If you're in the area, they are looking for readers to help manage some of the 1300 lines in 52 sections. For those not nearby - perhaps arranging a public reading in your own town would be a wonderful commemoration of the poet in keeping with "most of Whitman’s work . . . [a] celebration of the individual, of the nation, and of the spiritual possibility within us all."
“Mixed Drinks” in Zone 3 Spring 2019 is one of many collaborative works by Brenda Miller and Julie Marie Wade, erasing their cross country divide to create a memoir which blends (no pun intended) a list of drinks with associated memories from childhood (Shirley Temple) through adolescence (Bloody Mary), college years (Old Fashioned) to adulthood (Cosmopolitan). Recipes included.
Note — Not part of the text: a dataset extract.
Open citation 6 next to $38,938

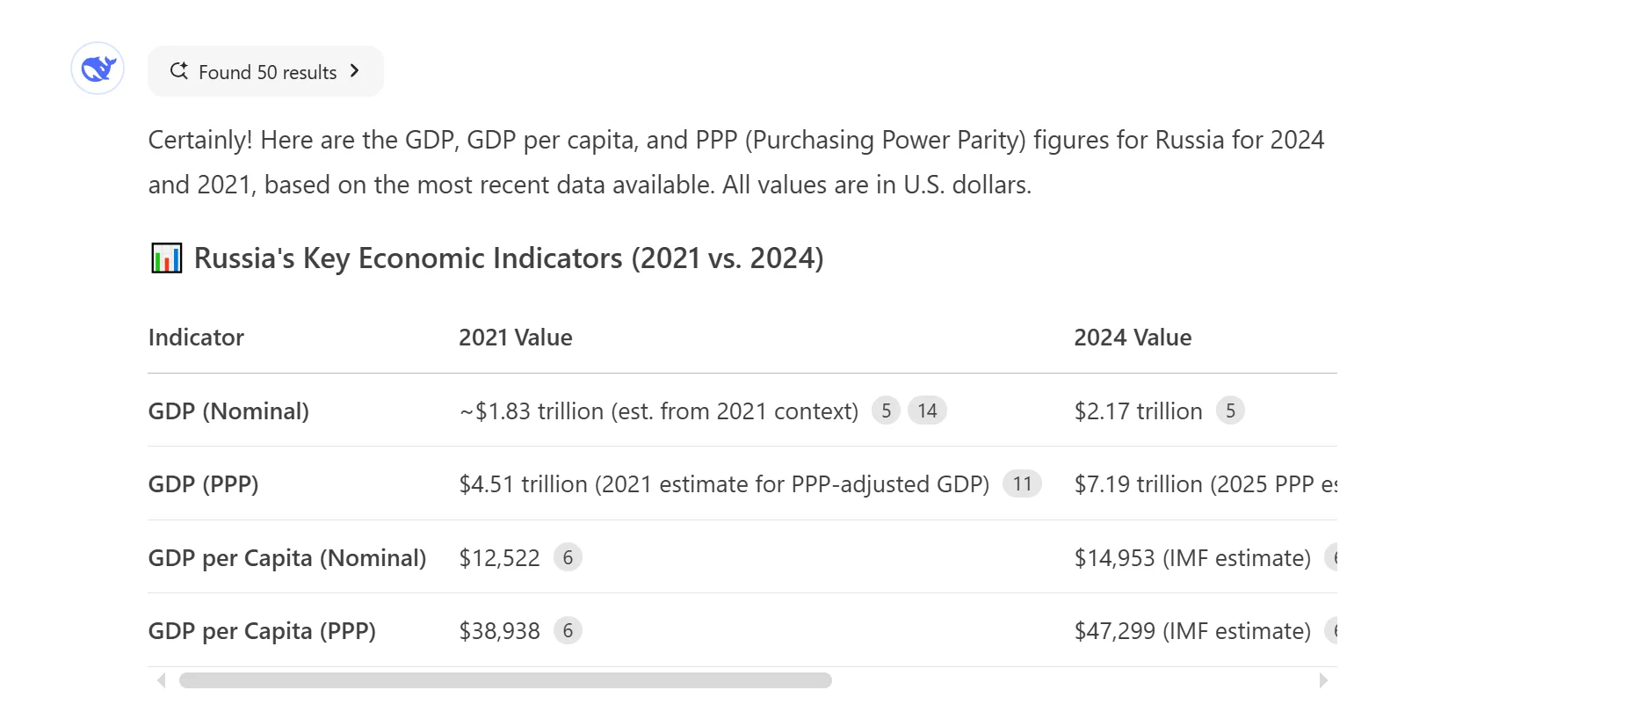[568, 630]
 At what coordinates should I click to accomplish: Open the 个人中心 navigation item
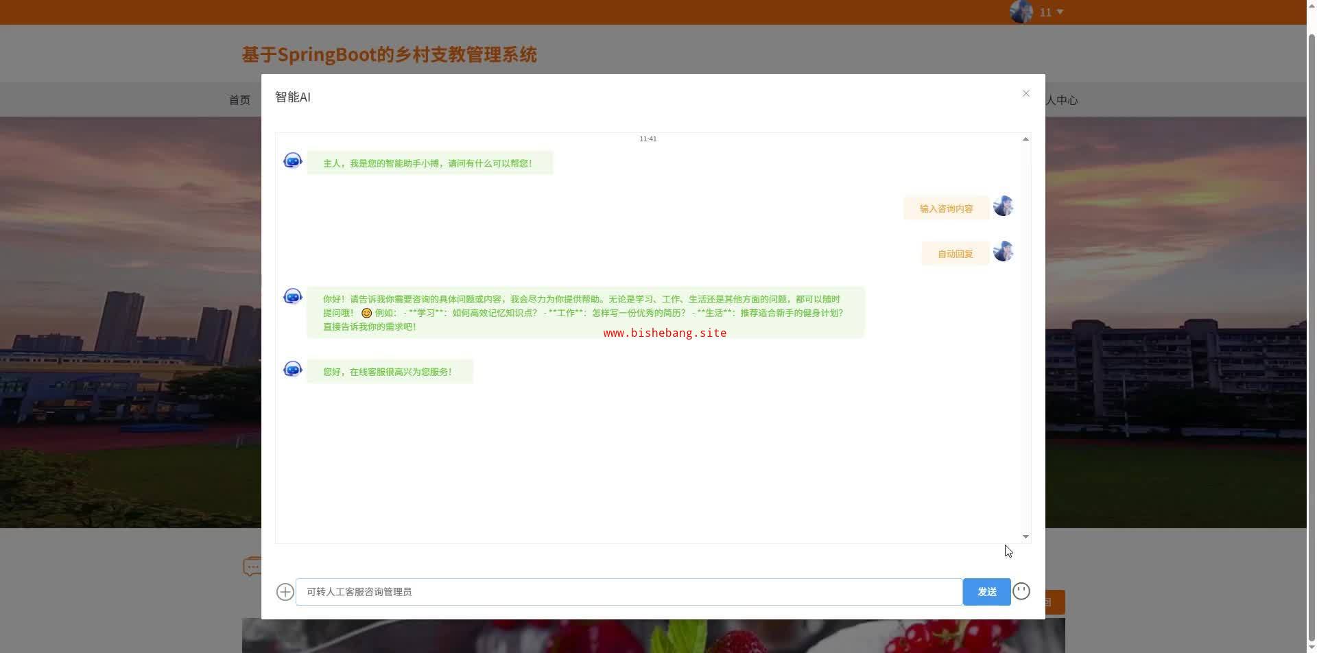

Told in the second person, each vignette contains vivid pop culture details of the time, relatable to many, as well as a conflicting set of feelings the speaker must overcome – between what is expected by others, what is expected of ourselves, and what we are able to finally experience and deliver. “You know that the beer and the hamburger will provide you at least five minutes of purpose in this bar where you don’t belong, and that you’ll walk home afterward in the dwindling light of autumn, along the river, to your sparsely furnished studio apartment, where you’ll feel both lonely and relieved.”
The end of the piece didn't feel finished, but rather the start of something larger, yet unattached. This might seem a fault if it didn’t at the same time feel so polished. An interview with the two writers cleared this up. Wade comments on their collaborative style, “We don’t really know what’s going to happen or emerge, in terms of the content or the final form, until we reach an ending – and even these endings feel more like stopping points or plateaus in our momentum rather than definitive conclusions.”
For more on collaborative writing, including another by Miller and Wade, Jet Fuel Review #17 (Spring 2019) features a Collaborative Works Special Section: “These selections embody the magic that arises out of collaboration and the bringing together of separate voices and identities to craft a singular, resonant body of work.”